Enhanced Data Transfer

Applicability

The enhanced data transfer function is supported only in the CO1 -> CO2 (L0C buffer -> UB) path of the Atlas inference product's AI Core. For other product models and paths, the API can be called normally, while the enhanced data transfer feature is disabled. It behaves the same as the basic data transfer.

Product	Supports Prototypes With Identical Data Types for Source and Destination Operands	Supports Prototypes With Different Data Types for Source and Destination Operands
Atlas A3 training products/Atlas A3 inference products	√	x
Atlas A2 training products/Atlas A2 inference products	√	x
Atlas 200I/500 A2 inference products	√	x
Atlas inference product's AI Core	√	√
Atlas inference product's Vector Core	√	x
Atlas training products	√	x

Function

Enhances the data transfer capability. Compared with basic data transfer APIs, the enhanced data transfer API adds on-the-fly computation over the CO1->CO2 path.

Prototype

Global Memory -> Local Memory

template <typename T>
__aicore__ inline void DataCopy(const LocalTensor<T>& dst, const GlobalTensor<T>& src, const DataCopyParams& intriParams, const DataCopyEnhancedParams& enhancedParams)

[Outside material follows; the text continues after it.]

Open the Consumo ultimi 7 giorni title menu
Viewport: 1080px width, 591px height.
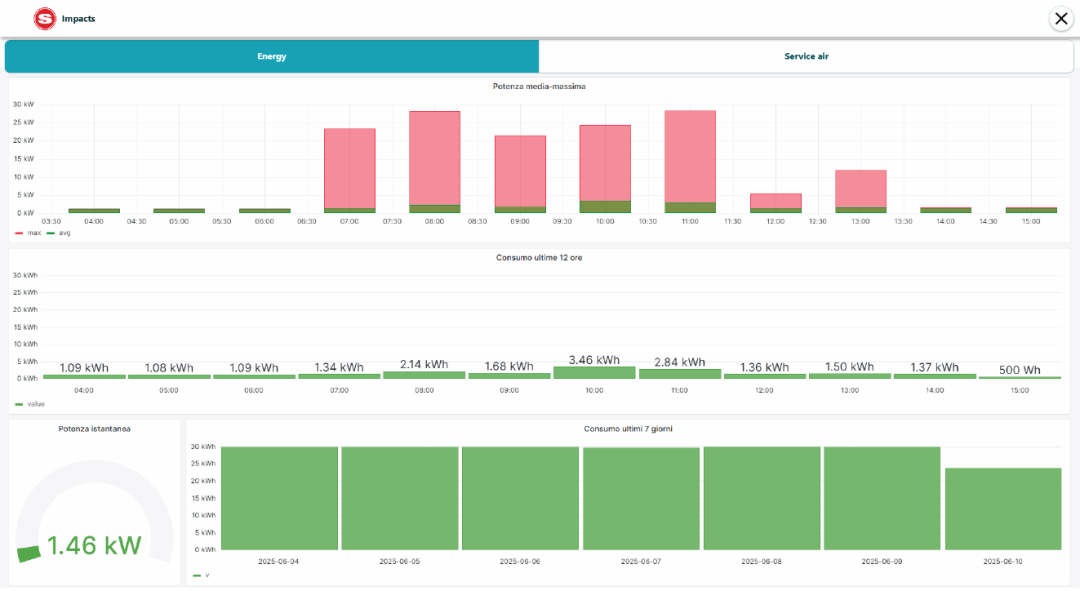627,429
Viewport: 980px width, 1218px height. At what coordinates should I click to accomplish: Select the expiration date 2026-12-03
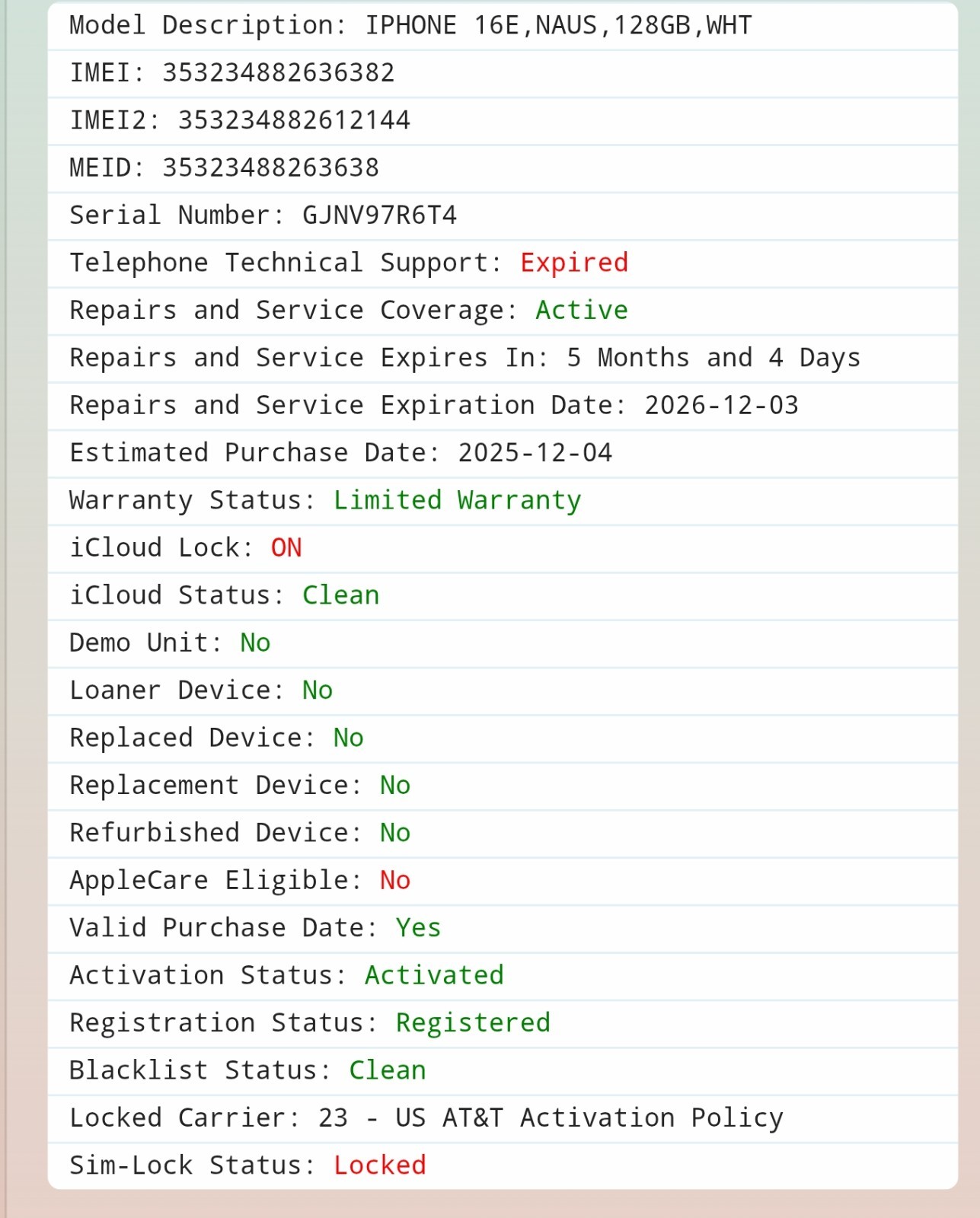coord(721,405)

Local Memory -> Local Memory

template <typename T>
__aicore__ inline void DataCopy(const LocalTensor<T>& dst, const LocalTensor<T>& src, const DataCopyParams& intriParams, const DataCopyEnhancedParams& enhancedParams)

Local Memory -> Global Memory

template <typename T>
__aicore__ inline void DataCopy(const GlobalTensor<T>& dst, const LocalTensor<T>& src, const DataCopyParams& intriParams, const DataCopyEnhancedParams& enhancedParams)

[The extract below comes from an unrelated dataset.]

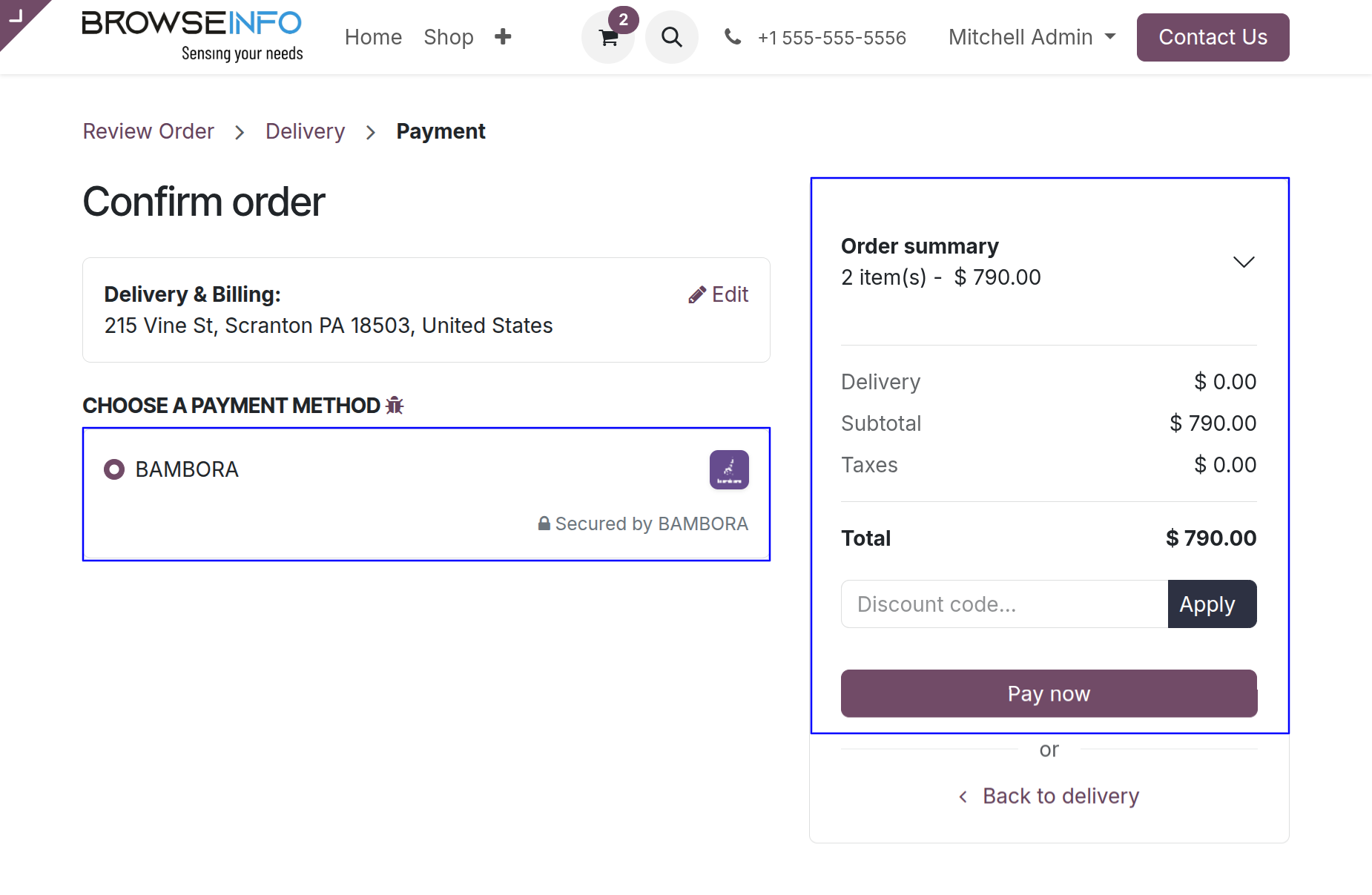Viewport: 1372px width, 895px height.
Task: Open the Shop menu item
Action: tap(449, 37)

Local Memory -> Local Memory: supporting different data types for source and destination operands

template <typename T, typename U>
__aicore__ inline void DataCopy(const LocalTensor<T>& dst, const LocalTensor<U>& src, const DataCopyParams& intriParams, const DataCopyEnhancedParams& enhancedParams)

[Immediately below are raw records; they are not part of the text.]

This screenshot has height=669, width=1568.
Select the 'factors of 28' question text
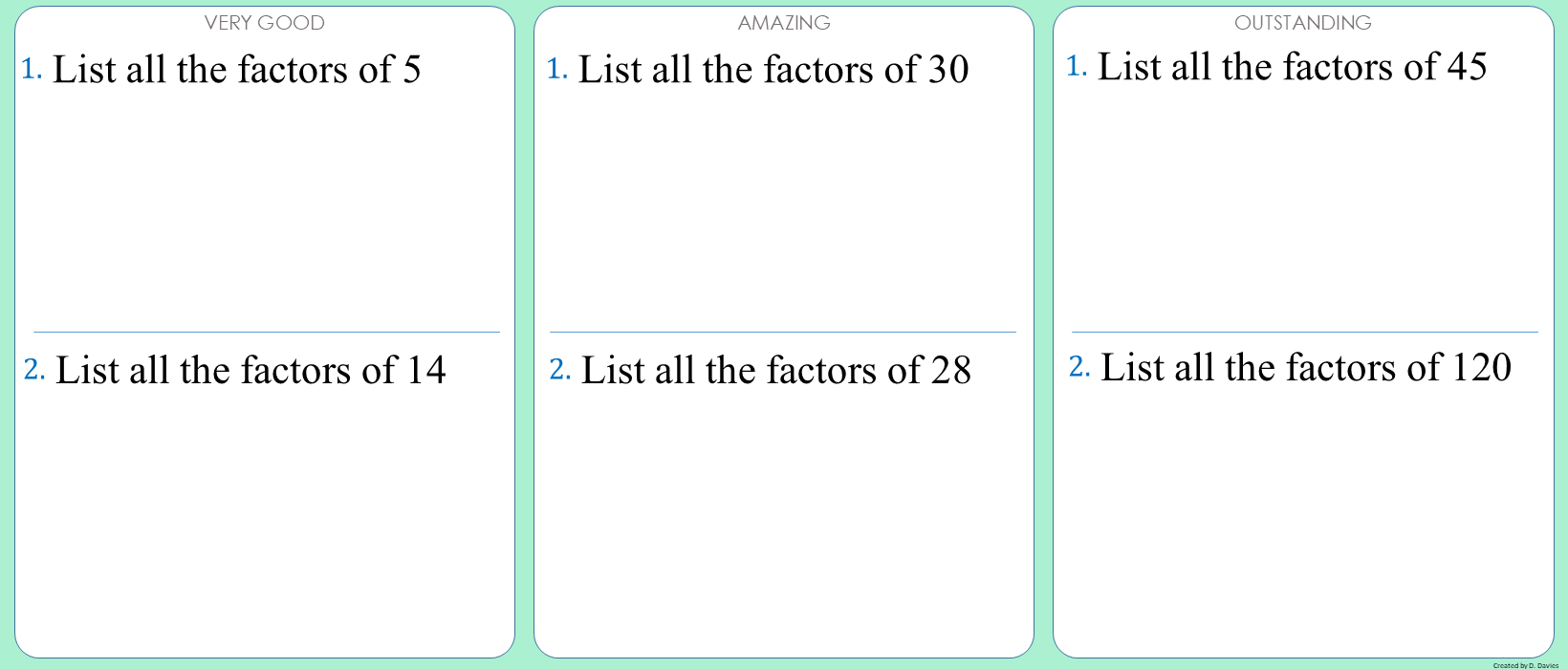click(776, 371)
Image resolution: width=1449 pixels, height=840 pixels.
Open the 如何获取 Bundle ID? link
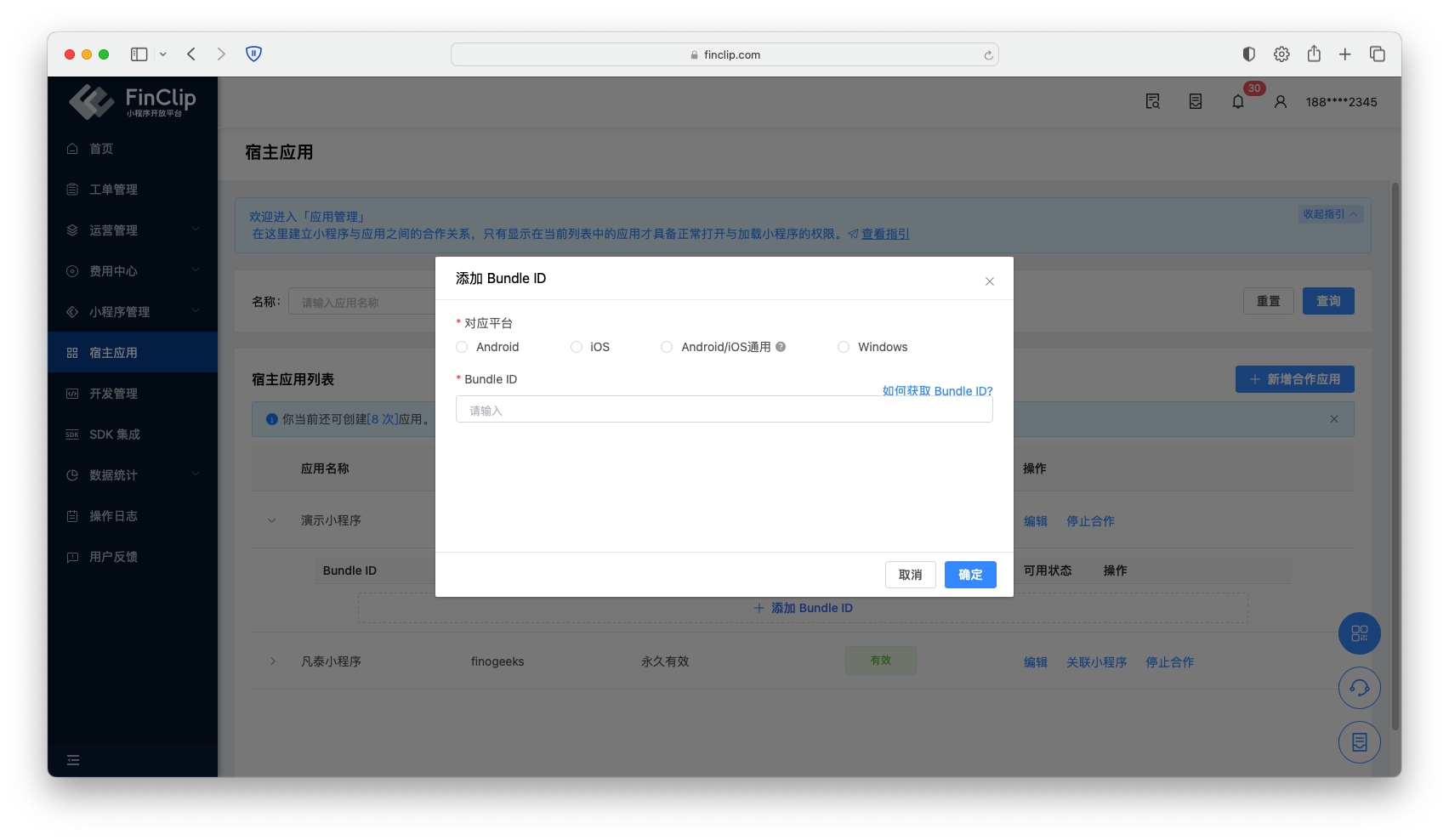937,391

For details about supported transfer paths and data types of each prototype, see Supported Paths and Data Types.

Parameters

**Table 1** Template parameters
Parameter	Description
T, U	Data type of the operand. For details about supported data types, see Supported Paths and Data Types.

**Table 2** Parameters
Parameter	Input/Output	Description
dst	Output	Destination operand, which is of the LocalTensor or GlobalTensor type.
src	Input	Source operand, which is of the LocalTensor or GlobalTensor type.
intriParams	Input	Transfer parameters, which is of the DataCopyParams type.
enhancedParams	Input	Enhanced information parameters, which is of the DataCopyEnhancedParams type. For details, see ${INSTALL_DIR}/include/ascendc/basic_api/interface/kernel_struct_data_copy.h. Replace ${INSTALL_DIR} with the CANN installation path.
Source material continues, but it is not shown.